(Source data)

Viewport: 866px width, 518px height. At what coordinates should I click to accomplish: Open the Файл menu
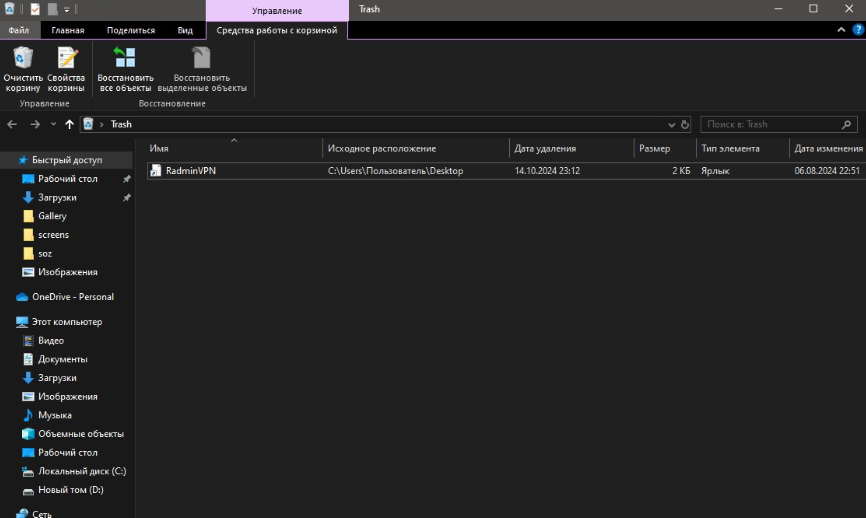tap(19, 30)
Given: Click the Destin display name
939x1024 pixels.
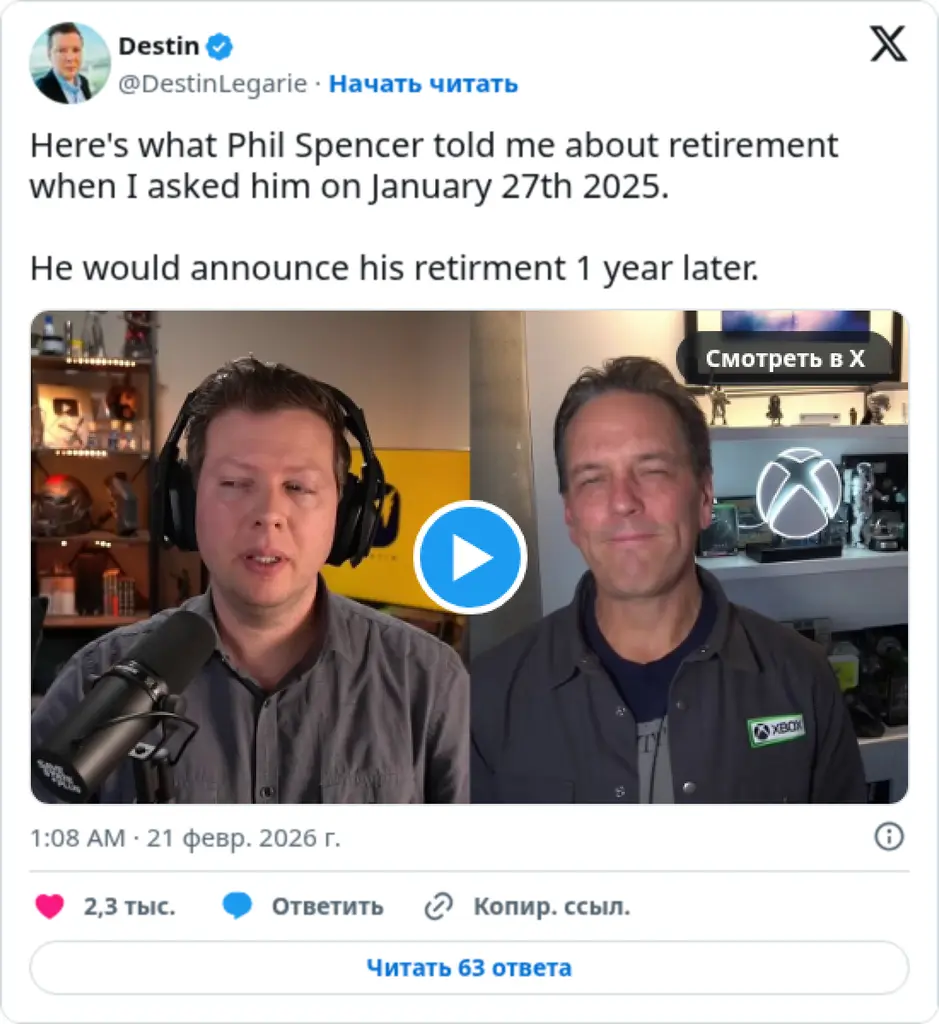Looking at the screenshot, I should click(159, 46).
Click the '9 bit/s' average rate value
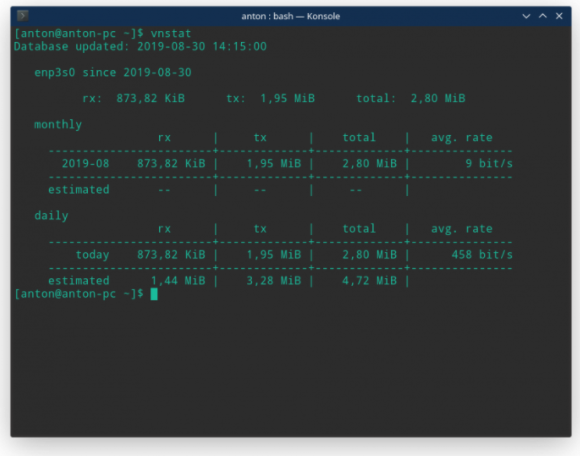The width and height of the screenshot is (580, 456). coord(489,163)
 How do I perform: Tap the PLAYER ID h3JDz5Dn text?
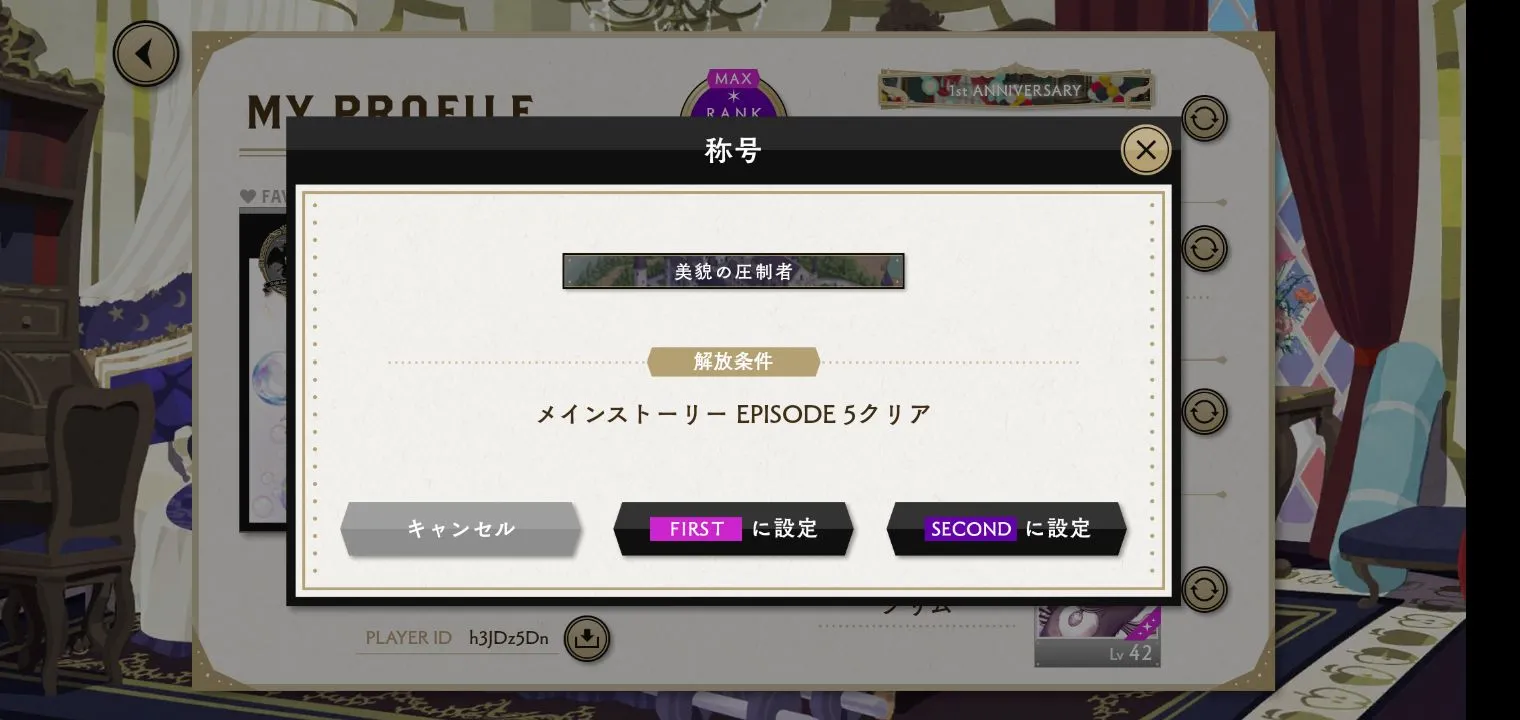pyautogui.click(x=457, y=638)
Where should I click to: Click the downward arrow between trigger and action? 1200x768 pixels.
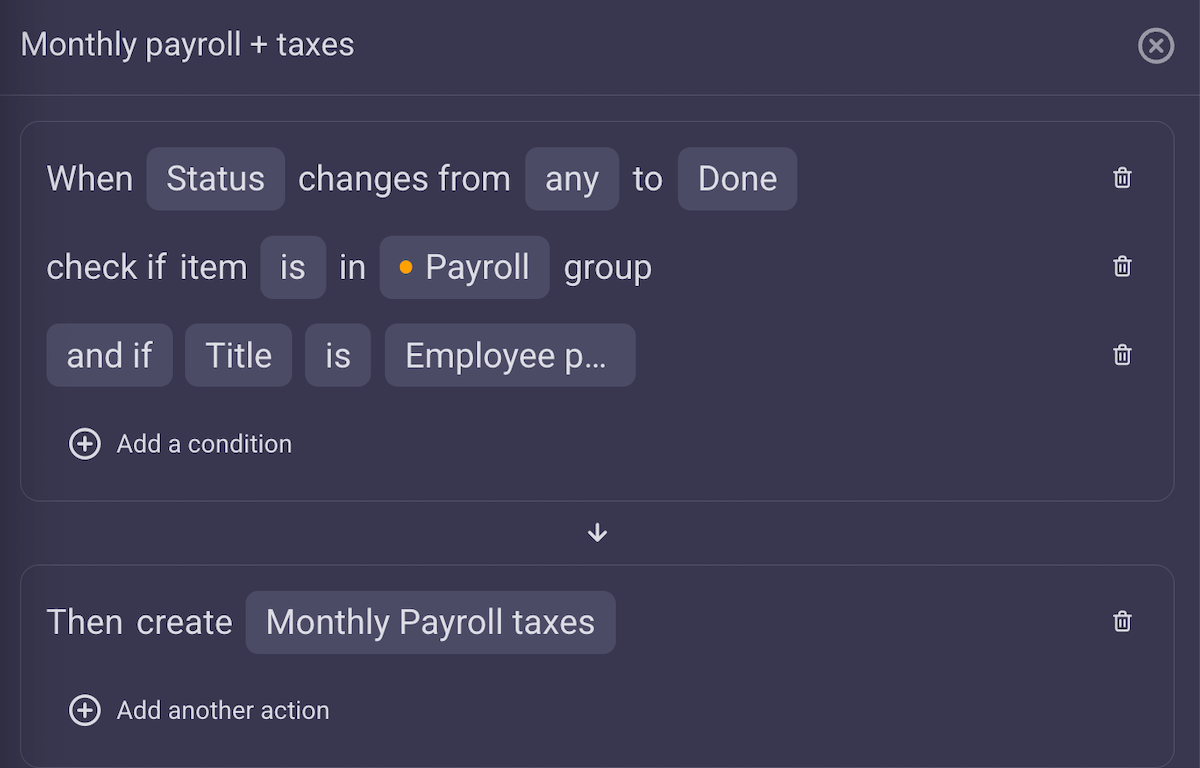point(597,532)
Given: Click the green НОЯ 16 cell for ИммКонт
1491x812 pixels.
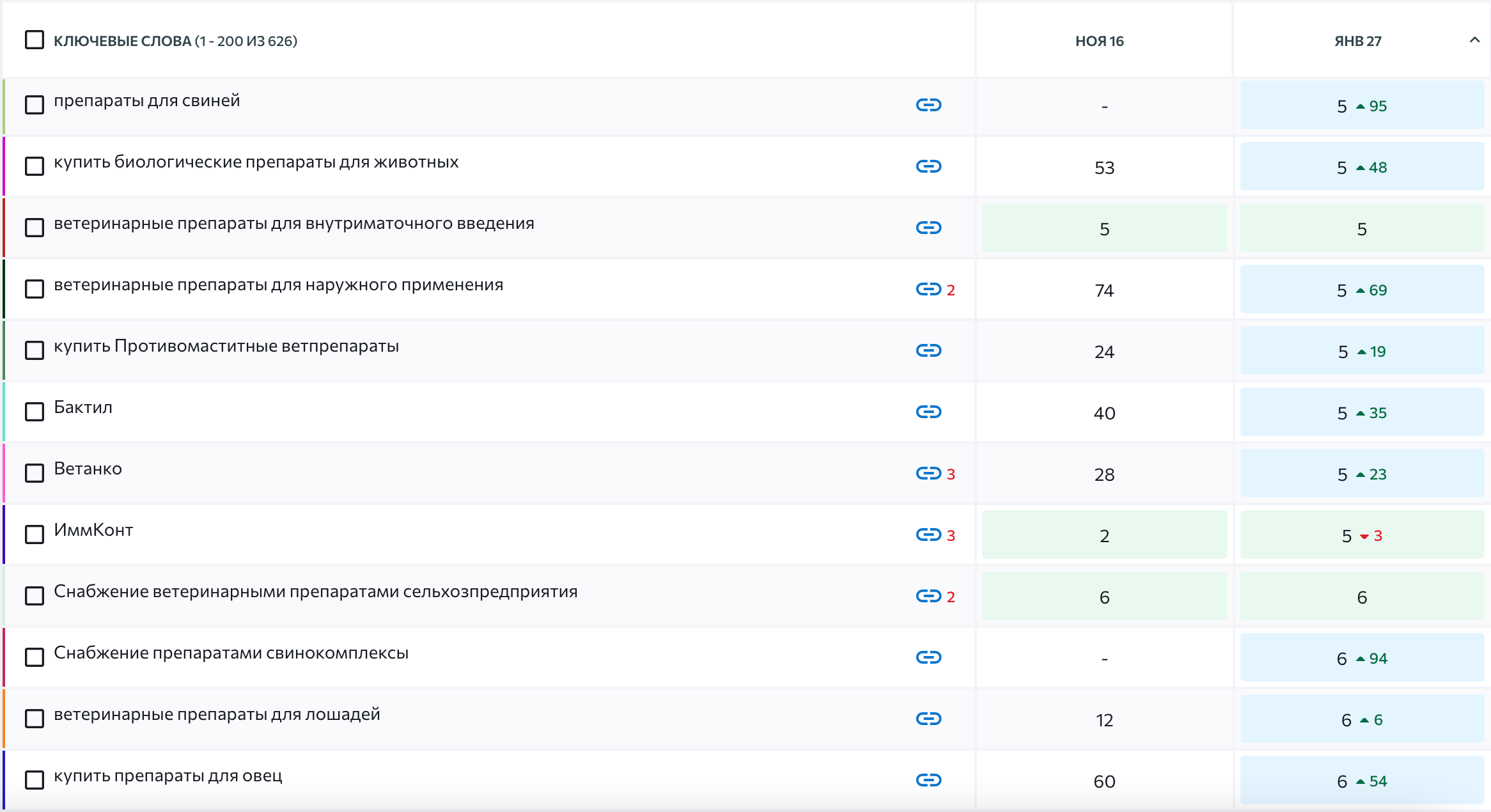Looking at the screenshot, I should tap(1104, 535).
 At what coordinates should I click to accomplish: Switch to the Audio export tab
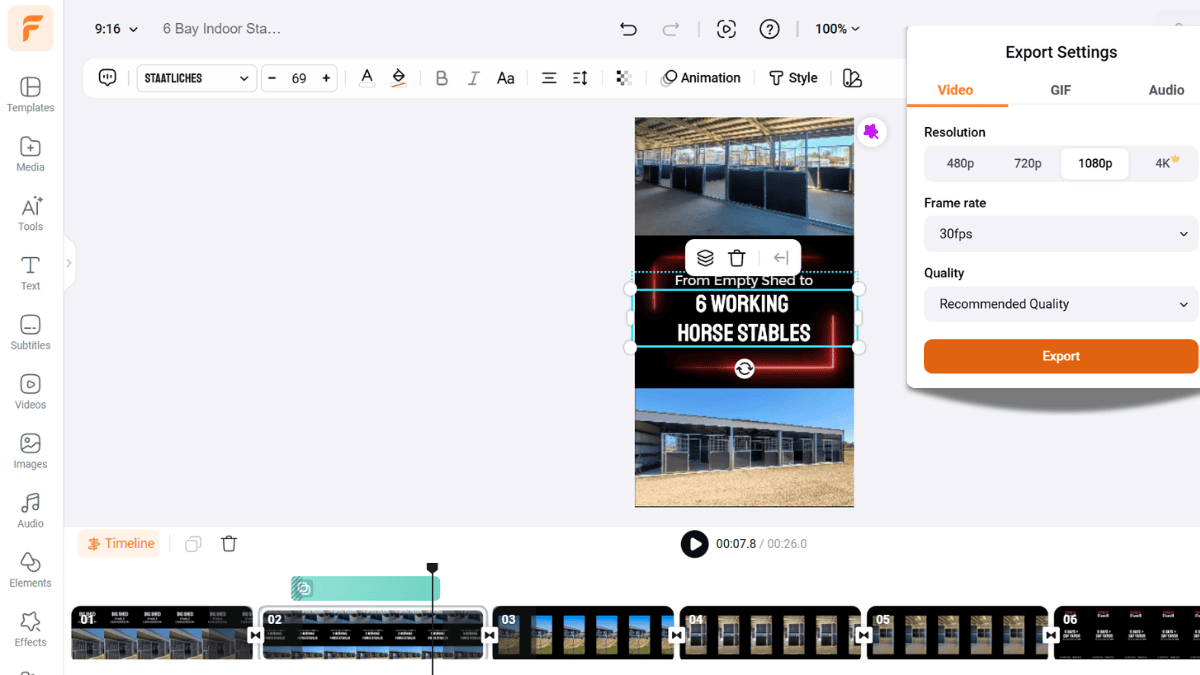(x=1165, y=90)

• **Work task**
Pictures aside, retype the entries above exactly as they are.

• **Exercise output**
Viewport: 866px width, 518px height. At what coordinates should I click to accomplish: Open the Файл menu
tap(19, 30)
Given: Click the Destin display name
939x1024 pixels.
Looking at the screenshot, I should click(159, 46).
Click the '9 bit/s' average rate value
The width and height of the screenshot is (580, 456). coord(489,163)
 How do I perform: Tap the PLAYER ID h3JDz5Dn text?
pyautogui.click(x=457, y=638)
Where should I click to: Click the downward arrow between trigger and action? 1200x768 pixels.
point(597,532)
Given: Click the green НОЯ 16 cell for ИммКонт
1491x812 pixels.
Looking at the screenshot, I should tap(1104, 535).
 At what coordinates should I click to accomplish: Switch to the Audio export tab
(x=1165, y=90)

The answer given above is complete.